Personality Split di Sosmed: Haruskah Kamu Konsisten atau Multiverse?
- Diva

- May 29
- 3 min read

“Jadi diri sendiri di konten itu ideal. Tapi apa kabar algoritma yang suka tipe tertentu?”
Pernah nggak sih, lagi scroll TikTok atau Instagram terus mikir, “Lho, ini orang aslinya kayaknya nggak kayak gini deh?” Atau malah kamu sendiri yang lagi galau, “Kalau gue upload konten yang jujur dari hati, takutnya nggak perform. Tapi kalau ikut tren, kok kayak bukan diri gue?” Nah, selamat datang di dilema sejuta content creator zaman sekarang: konsisten jadi satu persona atau embracing multiverse?
Ini bukan soal Marvel, tapi soal bagaimana kamu memposisikan diri di dunia konten yang makin crowded dan kadang kejam. Di satu sisi, orang bilang “authenticity is key”, tapi algoritma malah bilang “yang nempel di FYP ya yang sesuai selera mayoritas”.
Algoritma: Sahabat atau Musuh?
Let’s be real. Algoritma itu seperti pacar posesif: maunya kamu tampil dengan cara yang dia suka. Kalau kamu tiba-tiba upload sesuatu yang off-brand, bisa-bisa reach-nya jeblok. Misalnya, selama ini kamu dikenal dengan konten review skincare, terus suatu hari kamu upload video kamu nyanyi sambil main gitar. Peminatnya? Krik krik.
Ini bikin banyak creator akhirnya memisahkan kepribadian: satu buat konten, satu buat kehidupan nyata.

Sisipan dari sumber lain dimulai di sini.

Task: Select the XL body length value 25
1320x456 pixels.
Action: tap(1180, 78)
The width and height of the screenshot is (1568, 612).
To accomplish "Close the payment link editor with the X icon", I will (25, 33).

Bikin akun terpisah, punya alter ego online, atau bahkan bersikap seolah-olah mereka versi ideal dari diri mereka sendiri. Dan kadang… capek, bos.
Konsisten: Bangun Brand, Tapi Terasa Terjebak
Konsistensi itu bagus. Branding yang kuat biasanya datang dari repetisi dan fokus. Liat aja akun-akun besar, mereka punya signature. Entah itu gaya ngomong, topik konten, atau bahkan tone warna di feed mereka. Tapi di balik itu semua, banyak juga yang ngaku mulai merasa terjebak. Seolah-olah mereka nggak boleh bereksperimen atau memperlihatkan sisi lain dari diri mereka karena takut mengganggu algoritma atau audiens yang udah “terbiasa” dengan persona tertentu.
Bayangin jadi content creator yang sebenernya pecinta kucing, tapi followers-nya taunya dia “cewek aesthetic kopi senja”—akhirnya, tiap kali upload kucing malah ditanya, “Lho, kok bukan latte art lagi?”
Multiverse: Bebas Tapi Risiko Bingungin Audiens
Di sisi lain, ada juga yang memutuskan untuk embrace the chaos. Persona bisa banyak, kontennya pun campur aduk. Hari ini ngomongin self growth, besok nyanyi di mobil, lusa mukbang. Hasilnya? Ada yang justru makin dikenal karena dianggap seru dan nggak monoton. Tapi nggak semua seberuntung itu. Ada juga yang followers-nya jadi bingung: ini akun niche-nya apa sih?
Ini yang bikin banyak calon creator insecure dari awal: harus mulai dari yang disukai, atau dari yang laku? Harus jadi satu karakter aja, atau sekalian jadi multiverse of me?
So, Mana yang Lebih Baik?
Kunci utamanya: kenali kapasitas dan tujuan. Kalau kamu memang mau bangun personal brand yang kuat dan terasosiasi dengan satu hal, konsistensi bisa jadi jalan ninja. Tapi kalau kamu lebih nyaman eksplor dan audiens kamu bisa diajak “kenalan” sama berbagai sisi dirimu, konsep multiverse bukan dosa.
Yang penting, jangan lupa satu hal: audiens bisa merasakan apakah kamu beneran jujur atau cuma ngikutin tren biar rame. Di era sekarang, orang lebih peka dari yang kamu kira. Justru keberanian untuk jadi otentik—baik itu dengan satu persona atau seribu versi—yang akhirnya membedakanmu dari ratusan ribu creator lainnya.
Di akhir hari, kamu yang ngejalanin. Bukan algoritma, bukan follower, bukan trend. Jadi mau konsisten kayak tokoh sinetron atau jadi multiverse kayak karakter game RPG, yang penting kamu nyaman dan bisa sustain dalam jangka panjang.
Lagi pula, siapa bilang algoritma nggak bisa diajak kompromi? Kadang, konten yang paling jujur dan random justru yang paling viral. Karena ternyata, being real itu konten yang paling langka dan paling ngena sekarang.
Jadi... kamu tim konsisten atau tim multiverse?